TEMPO.CO, Makassar - Autis atau autisme adalah salah satu jenis penyakit yang biasa menyerang anak sejak masih balita. Autisme bisa membuat takut para orang tua karena belum ada metode pengobatan yang bisa menyembuhkan penyakit itu secara total. Bahkan penyebab munculnya pun masih membingungkan.
Autisme merupakan gangguan pada perkembangan neurobiologi anak yang berat, sehingga menimbulkan masalah pada sistem komunikasi anak tersebut. Penyandang autisme tidak dapat berkomunikasi dengan baik dan tak dapat berinteraksi dengan lingkungannya.
Biasanya tanda-tanda seorang anak menderita autisme mulai terlihat sebelum anak berumur 3 tahun. Penyandang autisme pada umumnya tidak memiliki kemampuan dalam hal fisik, kognitif, mental, pancaindra, emosional, dan perkembangan ataupun kombinasi dari hal-hal tersebut.
Liza Anwar Sutadi, salah seorang konsultan autisme pada anak, menganjurkan para orang tua agar segera memeriksakan anak ke dokter jika melihat adanya gejala penyakit ini. Karena autisme tidak bisa disembuhkan total, intervensi atau Biomedical Intervention perlu segera dilakukan untuk mengurangi dampak dari penyakit ini. “Begitu hari ini didiagnosis autisme, hari ini juga lakukan intervensi,” kata Liza.
Menurut Liza, intervensi ini bertujuan untuk memperbaiki berbagai permasalahan neurobiologi yang terdapat pada seseorang, termasuk pada penyandang autisme. Jika intervensi tidak segera dilakukan ketika gejala didiagnosis, penyakit ini akan terus berlanjut dan efeknya tidak bisa dikurangi hingga penderita dewasa.
Baca Juga:
Salah satu cara yang bisa dilakukan untuk intervensi terhadap anak-anak penderita autisme adalah dengan melakukan diet bahan makanan yang mengandung gula karena dapat semakin memperlambat perkembangan anak dengan autistik. “Pada umumnya penyandang autisme harus diet bahan makanan yang manis, kecuali gula yang berasal dari buah-buahan segar,” Liza menuturkan. Selain itu, bahan makanan lain yang harus dihindari adalah susu, keju, gula, dan tepung terigu.
Penyandang autisme memiliki sistem metabolisme yang berbeda serta kadar gula darah yang mengalami lonjakan naik-turun sewaktu-waktu. Karena sistem metabolisme yang tidak sempurna, sisa-sisa gula dalam pencernaan tidak terserap dengan sempurna, sehingga bisa menjadi pupuk bagi jamur, yang jika tumbuh berlebihan bisa merusak dinding usus.

### Tugas Latihan
1 - Jawab pertanyaan berikut berdasarkan teks tentang autisme:
(a) Sebelum anak berumur berapa tanda-tanda autisme biasanya mulai terlihat?
(b) Liza Anwar Sutadi disebut sebagai apa?
(c) Gula dari sumber apa yang dikecualikan dari diet makanan manis bagi penyandang autisme?
2 - Tolong sebutkan semua hal yang menurut teks tentang autisme umumnya tidak dikuasai penyandang autisme dalam hal kemampuan.
Butir-butir data tidak diperlukan untuk mengerjakan tugas.

### Data untuk Diperiksa
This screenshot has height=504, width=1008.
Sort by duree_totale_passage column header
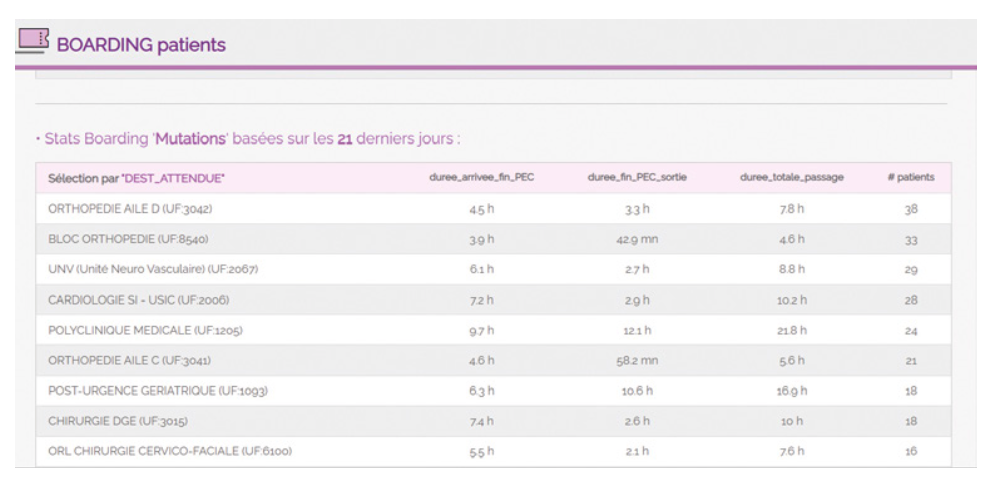(x=791, y=178)
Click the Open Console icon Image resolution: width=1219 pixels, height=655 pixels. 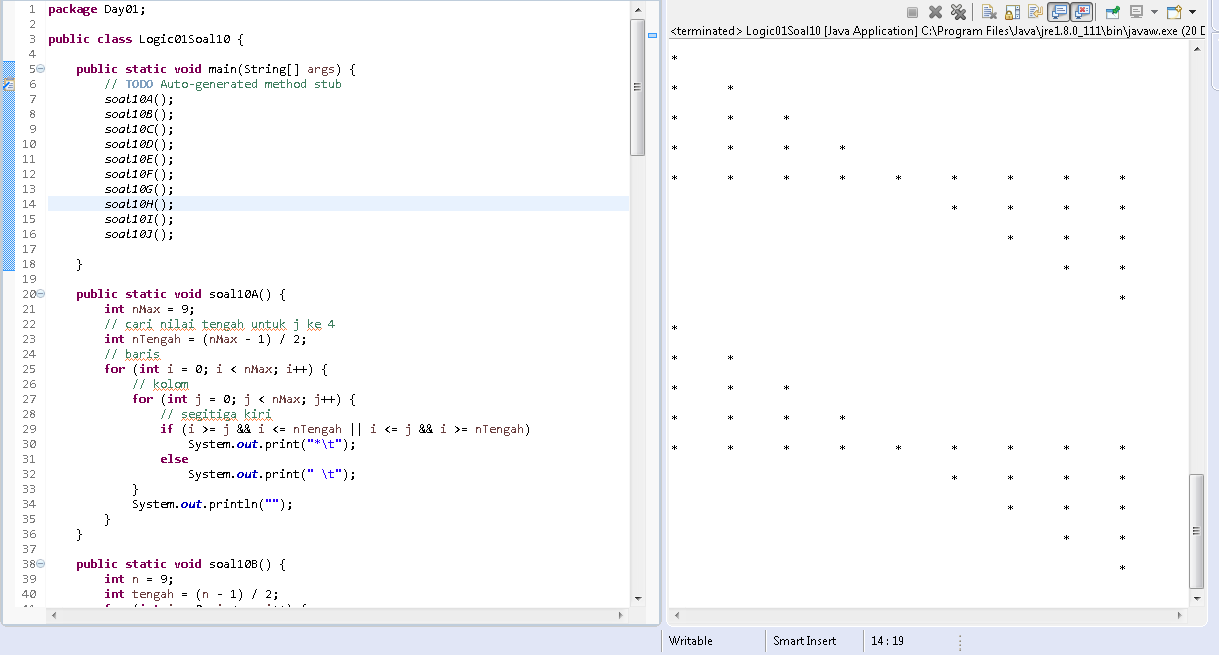tap(1174, 12)
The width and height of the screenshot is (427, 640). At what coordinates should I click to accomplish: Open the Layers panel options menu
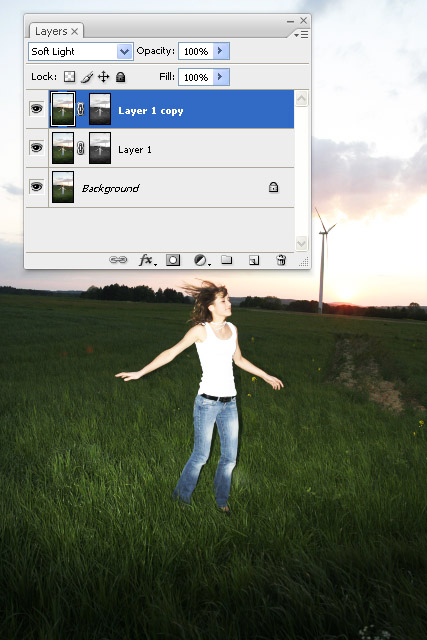301,35
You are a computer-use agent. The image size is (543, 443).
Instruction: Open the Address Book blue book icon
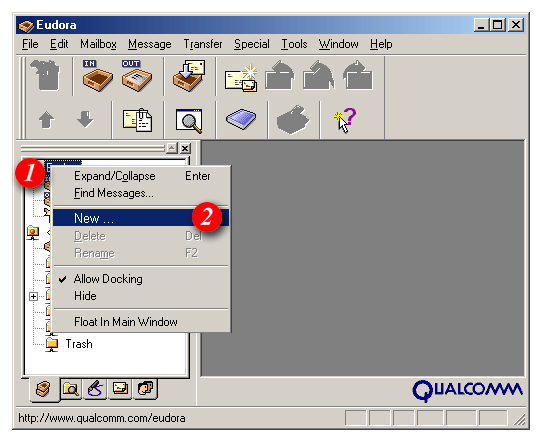click(241, 119)
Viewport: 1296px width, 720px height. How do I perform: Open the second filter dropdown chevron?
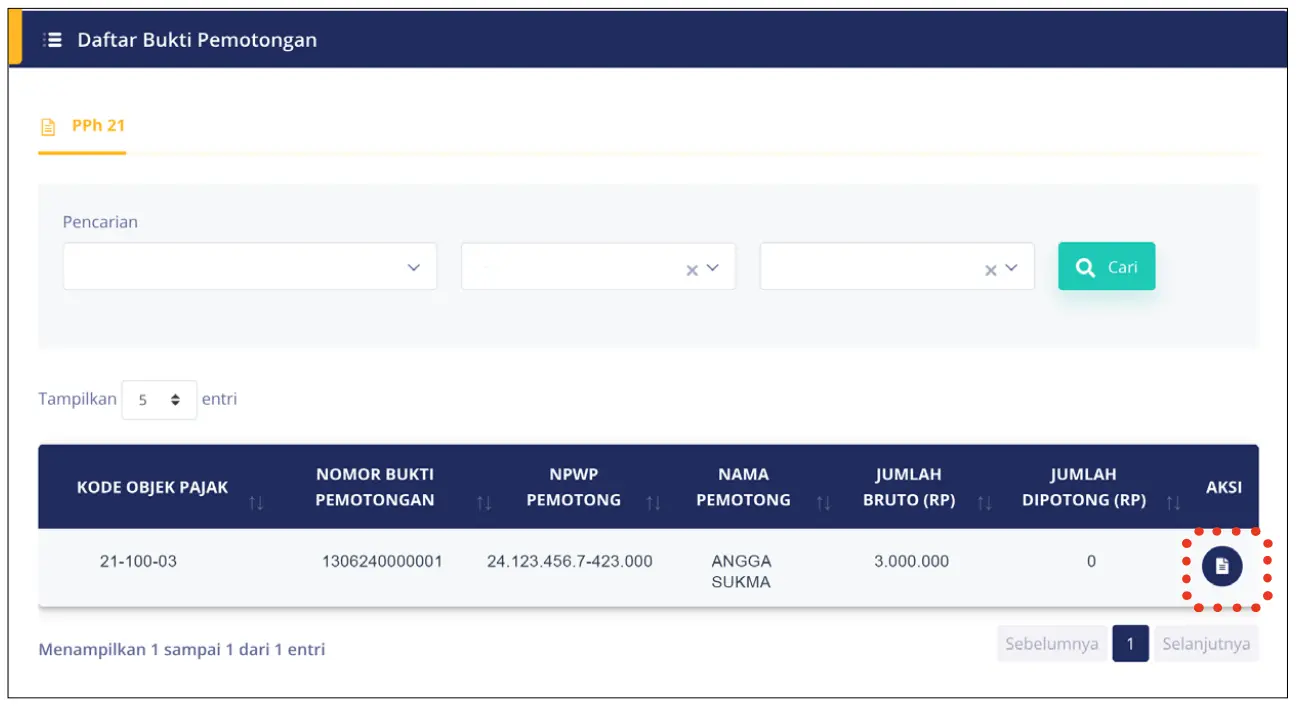[711, 266]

### Hasil Tugas
1 -
(a) Sebelum anak berumur 3 tahun.
(b) Salah seorang konsultan autisme pada anak.
(c) Gula yang berasal dari buah-buahan segar.

2 - Fisik, kognitif, mental, pancaindra, emosional, dan perkembangan.